Although results have to be interpreted within the limits of a cross-sectional design, they are consistent with the interpretation that resilience has an indirect effect on tinnitus severity which is mediated by current emotional health. This interpretation is corroborated by longitudinal studies, which suggest that depression and anxiety levels at tinnitus onset are related to the progression of tinnitus-related distress [3, 4]. Furthermore, it was observed that depression and anxiety in tinnitus sufferers decreased with time only in those tinnitus patients that did not exhibit personality disorders [9]. Even though ultimate proof for the validity of these interactions requires further prospective studies, testable interactions between the variables are suggested.
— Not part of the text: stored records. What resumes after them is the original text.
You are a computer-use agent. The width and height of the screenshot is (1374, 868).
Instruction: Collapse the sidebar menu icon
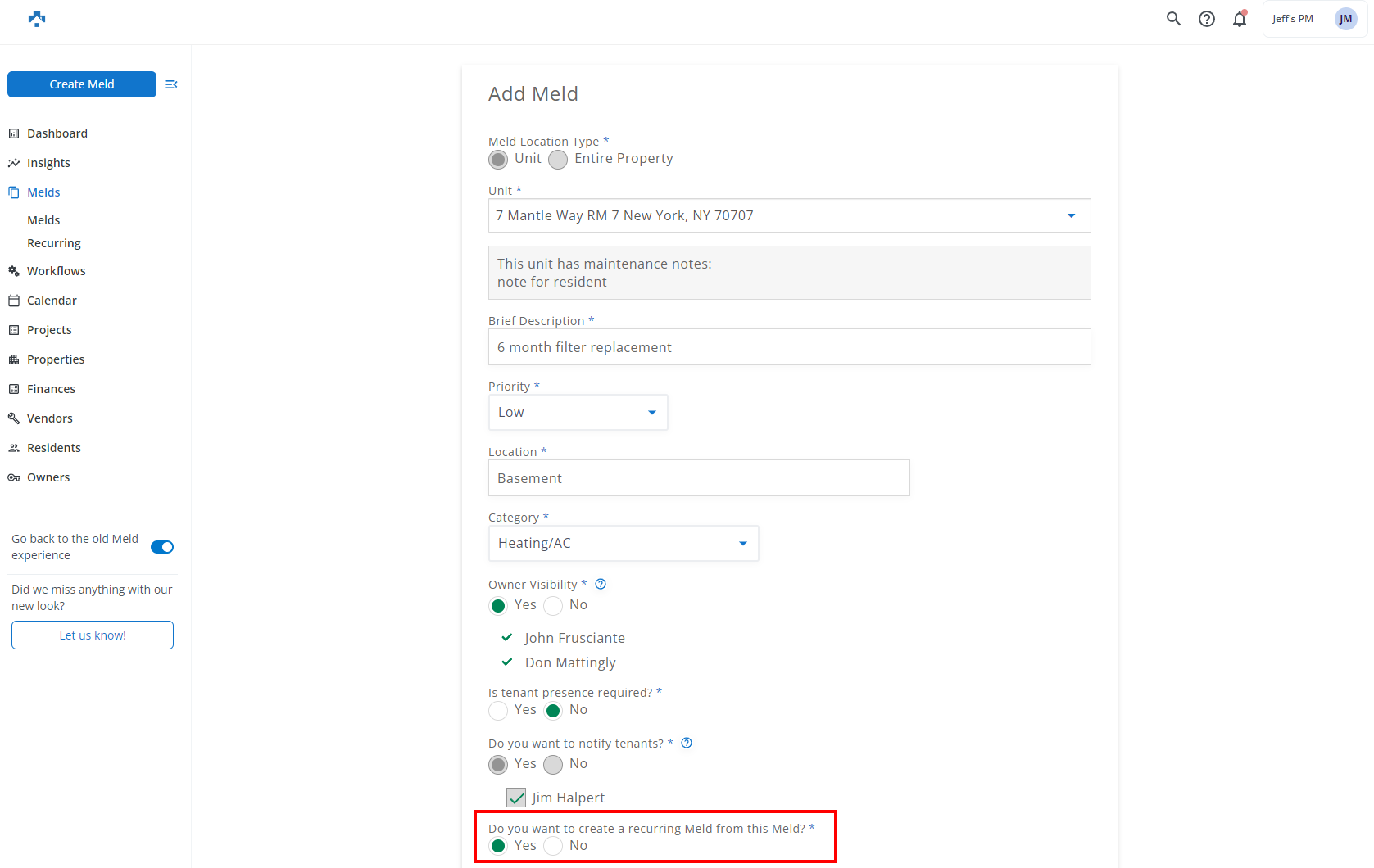pyautogui.click(x=170, y=84)
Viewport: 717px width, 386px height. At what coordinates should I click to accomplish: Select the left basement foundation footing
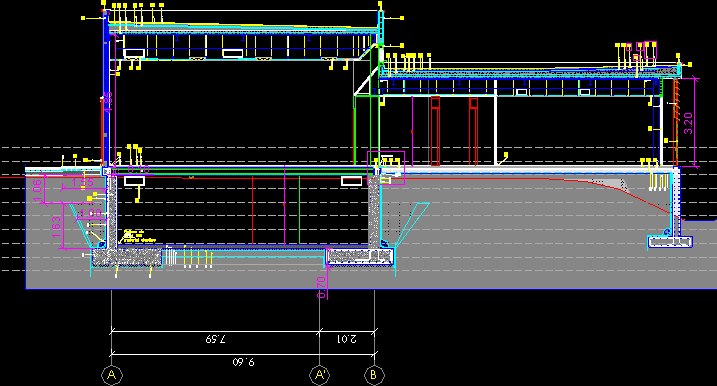(127, 257)
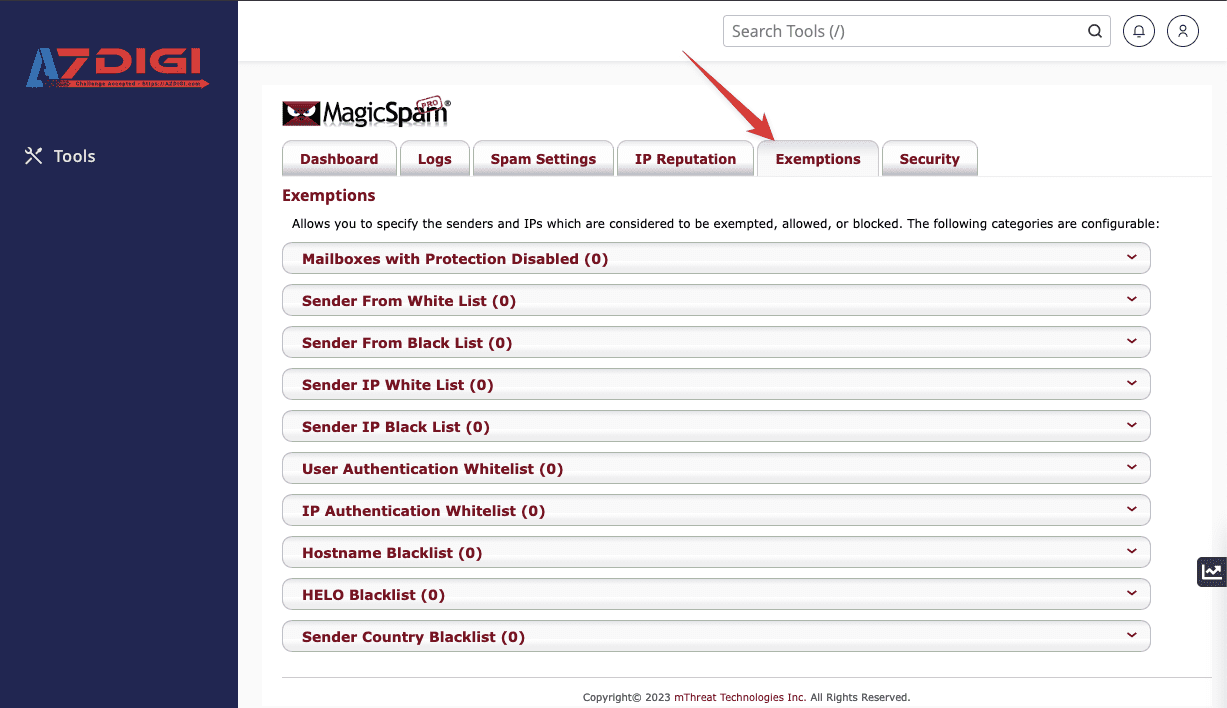
Task: Open the Security tab
Action: click(929, 159)
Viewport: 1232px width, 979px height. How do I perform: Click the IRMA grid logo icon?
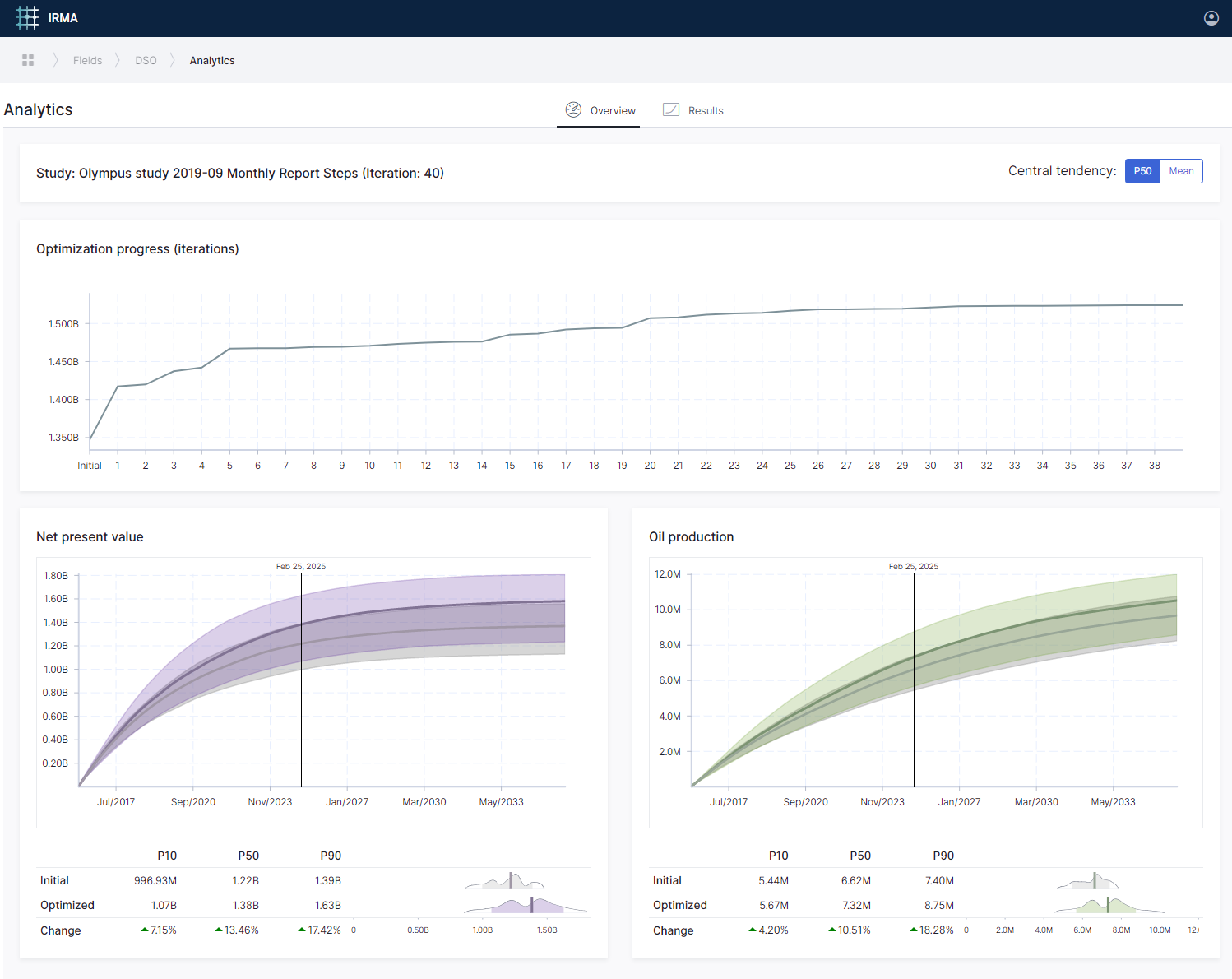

Some other limitations of the present study should be noted. As the members of the DTL are a self-selected sample, they may not be representative of the general tinnitus population. The distribution of resilience in the study sample is comparable to that of other studies with the same instrument, however [26, 27]. Furthermore, it cannot be excluded that some questions of the self-report questionnaire were misunderstood or were reported incorrectly. The resilience scale does not contain items to control for response biases. Though high consistency within the scale as indicated by a high Cronbach's alpha as well as the distribution of resilience in the study sample which is comparable to that of other studies with the same instrument, together with data obtained with other personality inventories [39, 40], argue against intentional bias in tinnitus populations.
5. Conclusions
Analysing data from a large tinnitus population we found that low resilience is associated with low emotional health and with distressing tinnitus. When considering the personality trait resilience and the current status of emotional health in conjunction, resilience has only a minor effect on tinnitus characteristics. Because of its association with emotional health, resilience may nevertheless serve as an indicator for future development of tinnitus-related distress, since it is less likely to be influenced by adverse transient life conditions and by distressing tinnitus than emotional health. This needs to be verified in longitudinal studies involving patients with acute tinnitus.
Acknowledgments
This work was partly supported by the German Tinnitus Association (DTL), auric Hörsysteme, and Schaaf und Maier Hörgeräte. Moreover, the authors acknowledge financial support by Deutsche Forschungsgemeinschaft and Ruprecht-Karls Universität Heidelberg within the funding programme Open Access Publishing.
Conflict of Interests
This work was partly supported by the German Tinnitus Association (DTL), auric Hörsysteme, and Schaaf und Maier Hörgeräte. The funders had no role in study design, data collection and analysis, decision to publish, or preparation of the paper.